Ontem à noite, fui a um concerto em homenagem aos 100 anos de nascimento de Erico Verissimo – ele nasceu em 17 de dezembro de 1905. Executou-se um quarteto de Mozart, outro de Beethoven e o esplêndido Op. 25 de Brahms. Foram apresentados por membros do Salzburg Chamber Soloists Ensemble. O fundador e regente desta orquestra é um portoalegrense chamado Lavard Skou-Larsen. Lavard é um violinista filho de mãe brasileira e pai dinamarquês e, mesmo morando desde os 4 anos em Viena, conhece a obra de Erico por influência de sua mãe. O concerto foi espetacular, com destaque para a violoncelista – e mulher de Lavard – Adriane Savytzky, para a pianista israelense Revital Hachamoff e para o entusiasmo, tesão e alegria de todos. Não houve discursos. Com fotos de Erico por todo o lado, ouvimos música. A empresa patrocinadora fez das suas apresentando um vídeo institucional, mas sabemos que sem patrocínio não tem concerto. Se todas as homenagens a Erico forem deste porte, teremos um grande final de ano em Porto Alegre.

Erico viajava muito ao exterior e costumava dizer aos que não conheciam Porto Alegre: “Moro numa cidade que tem Orquestra Sinfônica”. Para ele, isto demonstraria inequivocamente nosso tamanho, civilidade e humanismo. Tinha razão. Espero que a Orquestra Sinfônica de Porto Alegre não esqueça dele.
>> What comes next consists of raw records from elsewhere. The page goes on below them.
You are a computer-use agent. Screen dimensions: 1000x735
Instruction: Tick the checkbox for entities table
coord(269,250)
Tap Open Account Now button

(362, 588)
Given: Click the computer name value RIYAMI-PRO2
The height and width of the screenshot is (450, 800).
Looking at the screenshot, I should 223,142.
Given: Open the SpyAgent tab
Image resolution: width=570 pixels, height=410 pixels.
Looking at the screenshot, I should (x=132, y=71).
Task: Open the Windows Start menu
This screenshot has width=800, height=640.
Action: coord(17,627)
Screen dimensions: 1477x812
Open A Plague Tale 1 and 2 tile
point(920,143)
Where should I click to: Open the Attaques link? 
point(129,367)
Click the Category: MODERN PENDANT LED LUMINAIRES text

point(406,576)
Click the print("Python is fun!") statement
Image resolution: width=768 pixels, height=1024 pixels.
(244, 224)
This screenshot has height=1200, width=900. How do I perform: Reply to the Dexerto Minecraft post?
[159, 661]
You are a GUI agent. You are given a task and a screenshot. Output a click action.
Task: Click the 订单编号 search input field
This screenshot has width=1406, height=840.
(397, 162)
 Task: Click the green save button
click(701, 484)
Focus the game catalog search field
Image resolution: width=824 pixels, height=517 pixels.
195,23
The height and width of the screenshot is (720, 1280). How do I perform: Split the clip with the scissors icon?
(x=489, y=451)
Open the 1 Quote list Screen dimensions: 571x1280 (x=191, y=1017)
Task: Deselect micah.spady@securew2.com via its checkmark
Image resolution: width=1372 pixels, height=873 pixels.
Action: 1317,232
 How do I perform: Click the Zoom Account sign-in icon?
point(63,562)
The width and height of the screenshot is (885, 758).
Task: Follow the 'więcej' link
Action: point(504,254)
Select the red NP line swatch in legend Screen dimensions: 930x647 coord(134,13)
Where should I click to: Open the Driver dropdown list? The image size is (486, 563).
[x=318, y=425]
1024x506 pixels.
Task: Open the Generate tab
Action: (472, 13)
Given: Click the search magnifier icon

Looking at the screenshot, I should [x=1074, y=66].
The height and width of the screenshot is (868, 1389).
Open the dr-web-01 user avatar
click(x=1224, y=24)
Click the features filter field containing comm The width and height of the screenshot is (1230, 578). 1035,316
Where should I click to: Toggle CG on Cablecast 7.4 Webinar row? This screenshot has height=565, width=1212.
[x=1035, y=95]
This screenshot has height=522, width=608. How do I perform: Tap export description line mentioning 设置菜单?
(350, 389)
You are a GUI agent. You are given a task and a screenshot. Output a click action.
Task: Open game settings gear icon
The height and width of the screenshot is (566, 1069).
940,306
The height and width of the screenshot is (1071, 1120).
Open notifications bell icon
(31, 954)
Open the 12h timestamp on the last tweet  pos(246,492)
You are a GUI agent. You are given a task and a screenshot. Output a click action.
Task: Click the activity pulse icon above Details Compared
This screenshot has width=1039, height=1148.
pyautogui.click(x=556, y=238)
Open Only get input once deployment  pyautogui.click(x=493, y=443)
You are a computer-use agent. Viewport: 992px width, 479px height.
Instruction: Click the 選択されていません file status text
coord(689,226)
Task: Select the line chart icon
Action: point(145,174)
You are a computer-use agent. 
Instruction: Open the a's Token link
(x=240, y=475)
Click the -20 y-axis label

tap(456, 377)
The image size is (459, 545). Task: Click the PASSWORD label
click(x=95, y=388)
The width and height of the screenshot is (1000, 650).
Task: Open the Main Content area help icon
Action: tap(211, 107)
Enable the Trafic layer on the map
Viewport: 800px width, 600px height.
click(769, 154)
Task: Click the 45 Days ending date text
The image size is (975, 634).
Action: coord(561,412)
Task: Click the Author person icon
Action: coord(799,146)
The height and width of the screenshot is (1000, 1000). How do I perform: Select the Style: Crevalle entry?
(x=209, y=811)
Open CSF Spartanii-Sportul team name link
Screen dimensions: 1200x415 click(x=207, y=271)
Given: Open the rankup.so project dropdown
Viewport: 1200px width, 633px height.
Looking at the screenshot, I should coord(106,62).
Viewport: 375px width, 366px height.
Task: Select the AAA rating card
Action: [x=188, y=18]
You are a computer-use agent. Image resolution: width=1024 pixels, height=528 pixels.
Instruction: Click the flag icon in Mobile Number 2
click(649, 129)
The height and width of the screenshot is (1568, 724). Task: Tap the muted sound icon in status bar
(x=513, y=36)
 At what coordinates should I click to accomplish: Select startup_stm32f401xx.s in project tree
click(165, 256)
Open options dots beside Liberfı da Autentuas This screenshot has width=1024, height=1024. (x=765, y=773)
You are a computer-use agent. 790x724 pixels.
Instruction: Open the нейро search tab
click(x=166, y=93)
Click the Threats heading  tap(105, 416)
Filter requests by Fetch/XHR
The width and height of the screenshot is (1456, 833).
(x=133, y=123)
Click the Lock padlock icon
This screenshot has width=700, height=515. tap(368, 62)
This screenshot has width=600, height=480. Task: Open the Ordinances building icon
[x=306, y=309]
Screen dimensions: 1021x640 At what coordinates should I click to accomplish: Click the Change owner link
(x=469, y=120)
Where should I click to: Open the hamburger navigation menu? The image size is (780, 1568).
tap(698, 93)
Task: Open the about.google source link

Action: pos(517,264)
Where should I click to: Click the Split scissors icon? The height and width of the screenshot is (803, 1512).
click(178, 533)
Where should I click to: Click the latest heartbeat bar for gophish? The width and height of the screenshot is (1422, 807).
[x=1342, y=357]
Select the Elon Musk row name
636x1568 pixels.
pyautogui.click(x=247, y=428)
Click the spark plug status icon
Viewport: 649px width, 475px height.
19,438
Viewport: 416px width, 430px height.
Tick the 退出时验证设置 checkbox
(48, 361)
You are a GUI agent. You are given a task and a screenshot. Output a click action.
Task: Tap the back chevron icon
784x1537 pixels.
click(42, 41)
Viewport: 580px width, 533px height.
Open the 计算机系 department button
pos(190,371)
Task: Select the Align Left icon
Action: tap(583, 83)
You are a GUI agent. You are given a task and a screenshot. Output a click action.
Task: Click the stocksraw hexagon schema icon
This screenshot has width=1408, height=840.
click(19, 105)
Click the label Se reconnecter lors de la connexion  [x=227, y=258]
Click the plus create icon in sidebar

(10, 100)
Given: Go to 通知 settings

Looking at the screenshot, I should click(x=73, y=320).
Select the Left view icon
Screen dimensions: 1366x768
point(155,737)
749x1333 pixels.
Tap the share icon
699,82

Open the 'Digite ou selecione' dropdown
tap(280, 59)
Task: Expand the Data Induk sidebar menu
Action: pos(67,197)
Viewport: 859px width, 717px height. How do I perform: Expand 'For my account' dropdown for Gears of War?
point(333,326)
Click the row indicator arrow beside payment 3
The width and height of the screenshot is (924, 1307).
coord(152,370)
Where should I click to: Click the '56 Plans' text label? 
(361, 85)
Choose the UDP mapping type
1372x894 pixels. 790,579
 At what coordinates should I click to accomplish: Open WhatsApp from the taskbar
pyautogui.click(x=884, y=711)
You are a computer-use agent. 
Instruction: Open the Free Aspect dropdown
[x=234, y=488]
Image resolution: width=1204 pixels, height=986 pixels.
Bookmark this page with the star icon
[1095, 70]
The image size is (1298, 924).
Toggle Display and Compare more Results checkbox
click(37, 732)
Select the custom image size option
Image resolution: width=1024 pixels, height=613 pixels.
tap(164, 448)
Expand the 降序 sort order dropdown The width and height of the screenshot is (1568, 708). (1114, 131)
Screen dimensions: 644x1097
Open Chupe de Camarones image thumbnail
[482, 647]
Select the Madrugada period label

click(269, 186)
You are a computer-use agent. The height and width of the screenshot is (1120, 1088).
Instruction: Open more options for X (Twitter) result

P.S.- Esta pequena crônica foi escrita em abril de 2005. Sim, a Ospa homenageou Erico no concerto do dia 13 de setembro de 2005. O programa não foi um horror, mas também não incluiu nada que o escritor especialmente admirasse: começou com a Abertura da ópera “Fosca” de Carlos Gomes, depois veio o Concerto para Piano e Orquestra em lá menor de Schumann e finalizou com a Sinfonia nº 4 em ré menor, também de Schumann. Poderiam ter lido trechos de seus livros, apresentando as músicas depois, mas como são uns béocios, perderam a oportunidade. Uma pena.